Yesterday I hiked the 1 ½ mile San Andreas Earthquake Trail in the Los Trancos Open Space Preserve. To reach the Preserve from Highway 280, you must drive 7 miles up a long and winding road, a drive of about 30 minutes. The Preserve is located on Montebello Ridge 2,000 feet above Palo Alto in the Santa Cruz Mountains.
At the summit, I enjoy the expansive view from Black Mountain, to Stevens Creek Canyon (the San Andreas Fault) to Loma Prieta Peak (3790 ft.). The Crystal Springs Reservoir is faintly visible in the East. Nearby a sign points to the beginning of the trail, and warns of mountain lions and other hazards.

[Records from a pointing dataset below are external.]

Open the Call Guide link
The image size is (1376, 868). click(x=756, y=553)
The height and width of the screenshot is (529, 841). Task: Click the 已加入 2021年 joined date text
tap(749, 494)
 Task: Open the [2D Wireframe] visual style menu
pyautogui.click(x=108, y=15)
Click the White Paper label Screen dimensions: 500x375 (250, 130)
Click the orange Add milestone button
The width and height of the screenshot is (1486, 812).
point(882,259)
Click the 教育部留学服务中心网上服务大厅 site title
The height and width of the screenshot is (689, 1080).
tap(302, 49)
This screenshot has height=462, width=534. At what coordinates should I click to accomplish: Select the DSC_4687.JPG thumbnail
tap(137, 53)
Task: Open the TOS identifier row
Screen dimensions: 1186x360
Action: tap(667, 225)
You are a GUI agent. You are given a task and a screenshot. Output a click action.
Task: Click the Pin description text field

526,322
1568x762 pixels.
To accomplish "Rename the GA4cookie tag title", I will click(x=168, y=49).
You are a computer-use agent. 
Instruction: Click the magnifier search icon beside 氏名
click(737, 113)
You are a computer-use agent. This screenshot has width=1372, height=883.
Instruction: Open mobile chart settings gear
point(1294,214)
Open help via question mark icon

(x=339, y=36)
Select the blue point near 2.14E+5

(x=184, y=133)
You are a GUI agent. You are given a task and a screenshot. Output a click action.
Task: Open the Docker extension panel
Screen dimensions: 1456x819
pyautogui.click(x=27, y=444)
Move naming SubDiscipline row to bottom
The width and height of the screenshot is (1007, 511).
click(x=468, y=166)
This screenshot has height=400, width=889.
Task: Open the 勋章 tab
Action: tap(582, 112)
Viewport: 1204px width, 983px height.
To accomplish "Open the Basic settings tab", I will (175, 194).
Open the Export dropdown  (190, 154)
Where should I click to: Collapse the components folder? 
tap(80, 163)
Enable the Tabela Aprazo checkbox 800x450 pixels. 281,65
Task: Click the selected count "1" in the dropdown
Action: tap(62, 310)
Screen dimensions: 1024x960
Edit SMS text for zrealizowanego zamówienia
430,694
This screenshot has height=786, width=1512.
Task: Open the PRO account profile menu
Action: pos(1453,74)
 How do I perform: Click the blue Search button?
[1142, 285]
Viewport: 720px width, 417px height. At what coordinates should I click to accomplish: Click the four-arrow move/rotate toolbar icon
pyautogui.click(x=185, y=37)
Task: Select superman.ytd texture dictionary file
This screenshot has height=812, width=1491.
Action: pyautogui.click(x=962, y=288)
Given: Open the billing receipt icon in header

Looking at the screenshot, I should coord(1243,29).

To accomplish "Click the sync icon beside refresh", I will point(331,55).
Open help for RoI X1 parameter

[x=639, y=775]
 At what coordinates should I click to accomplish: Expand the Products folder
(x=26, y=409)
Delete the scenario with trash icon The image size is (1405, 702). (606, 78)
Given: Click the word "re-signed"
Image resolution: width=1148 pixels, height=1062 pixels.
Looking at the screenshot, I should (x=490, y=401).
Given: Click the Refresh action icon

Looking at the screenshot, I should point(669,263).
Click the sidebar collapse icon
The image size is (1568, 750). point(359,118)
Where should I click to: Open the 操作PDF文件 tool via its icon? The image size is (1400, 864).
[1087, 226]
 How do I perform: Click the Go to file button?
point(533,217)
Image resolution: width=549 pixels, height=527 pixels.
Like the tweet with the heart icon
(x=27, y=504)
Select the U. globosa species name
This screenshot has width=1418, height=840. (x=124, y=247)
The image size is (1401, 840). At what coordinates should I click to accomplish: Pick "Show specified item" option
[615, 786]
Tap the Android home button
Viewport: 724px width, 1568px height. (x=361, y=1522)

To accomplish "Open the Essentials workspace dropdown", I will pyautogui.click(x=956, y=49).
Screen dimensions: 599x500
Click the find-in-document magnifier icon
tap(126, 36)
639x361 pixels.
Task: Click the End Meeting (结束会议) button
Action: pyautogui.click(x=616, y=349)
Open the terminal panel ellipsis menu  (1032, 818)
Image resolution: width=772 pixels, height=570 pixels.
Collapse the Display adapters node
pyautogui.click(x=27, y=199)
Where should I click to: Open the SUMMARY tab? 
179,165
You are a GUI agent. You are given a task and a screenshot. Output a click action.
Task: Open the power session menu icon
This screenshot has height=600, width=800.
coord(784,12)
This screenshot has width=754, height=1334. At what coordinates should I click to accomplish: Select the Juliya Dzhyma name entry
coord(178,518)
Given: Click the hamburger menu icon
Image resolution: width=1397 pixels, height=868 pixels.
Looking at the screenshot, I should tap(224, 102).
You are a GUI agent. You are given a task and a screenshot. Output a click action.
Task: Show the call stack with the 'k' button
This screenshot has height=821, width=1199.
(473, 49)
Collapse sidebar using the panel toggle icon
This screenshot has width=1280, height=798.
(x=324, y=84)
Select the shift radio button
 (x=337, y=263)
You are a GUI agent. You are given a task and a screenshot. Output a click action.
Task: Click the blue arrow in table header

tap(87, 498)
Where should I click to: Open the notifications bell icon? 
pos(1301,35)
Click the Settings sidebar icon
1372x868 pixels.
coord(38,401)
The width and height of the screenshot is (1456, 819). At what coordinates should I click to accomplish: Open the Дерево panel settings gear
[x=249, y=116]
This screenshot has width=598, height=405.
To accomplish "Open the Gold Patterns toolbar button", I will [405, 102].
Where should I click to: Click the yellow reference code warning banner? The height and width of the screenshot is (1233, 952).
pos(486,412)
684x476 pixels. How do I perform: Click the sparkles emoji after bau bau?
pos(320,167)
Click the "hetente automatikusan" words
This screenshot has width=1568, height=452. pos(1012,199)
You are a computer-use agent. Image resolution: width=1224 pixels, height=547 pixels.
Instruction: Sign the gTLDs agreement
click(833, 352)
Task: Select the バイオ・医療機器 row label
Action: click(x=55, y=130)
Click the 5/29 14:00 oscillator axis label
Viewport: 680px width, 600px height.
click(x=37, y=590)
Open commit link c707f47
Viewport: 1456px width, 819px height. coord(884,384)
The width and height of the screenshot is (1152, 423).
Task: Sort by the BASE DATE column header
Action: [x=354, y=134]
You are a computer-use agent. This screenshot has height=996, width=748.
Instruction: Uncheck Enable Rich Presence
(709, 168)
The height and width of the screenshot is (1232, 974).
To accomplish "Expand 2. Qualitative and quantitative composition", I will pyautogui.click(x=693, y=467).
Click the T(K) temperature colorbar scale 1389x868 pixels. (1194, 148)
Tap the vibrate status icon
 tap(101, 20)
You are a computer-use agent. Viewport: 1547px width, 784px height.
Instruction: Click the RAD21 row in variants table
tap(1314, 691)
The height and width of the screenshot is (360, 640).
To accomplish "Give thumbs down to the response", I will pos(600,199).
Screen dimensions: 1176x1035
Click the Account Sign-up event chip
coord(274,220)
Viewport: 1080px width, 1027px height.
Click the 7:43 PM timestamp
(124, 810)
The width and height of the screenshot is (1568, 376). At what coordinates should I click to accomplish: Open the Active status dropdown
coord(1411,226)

The trail is marked with numbered posts, each one corresponding to a description in the accompanying brochure. The first post is just a short distance past the parking lot. I stand in a clearing marked by jumbled rocks and boulders. My brochure explains these rocks originated 2 million years ago near the Loma Prieta peak, on the North American Plate. Water has carried them over the San Andreas Fault to the Pacific Plate, and tectonic plate movement has carried them northward. Now they are 23 miles away from their origin.
A depression in the land identifies a sag pond, a place where the earth has stretched. Eventually landslides and erosion will fill in the pond and blend it into the landscape. For now, this “sag” in the earth denotes a relatively recent earthquake (1906).
The path descends into a wood of bay laurel, fir, and oaks. An abundance of willows implies fresh water. The brochure explains that spring water occurs along faults. Why? Because fine clay soil in a fault impedes the natural flow of the water and the water bubbles to the surface.
Poison oak flourishes in an area once subject to a landslide.
These unusual shaped tree trunks tell an interesting story. They are shaped like a bent elbow, growing parallel to the ground and then vertically. An earthquake threw them to the ground without severing their root systems. A branch resumed growing towards the light, resulting in the unusual shape.
The white topped posts signify a minor fault break.
Hikers have been enjoying this trail since 1977.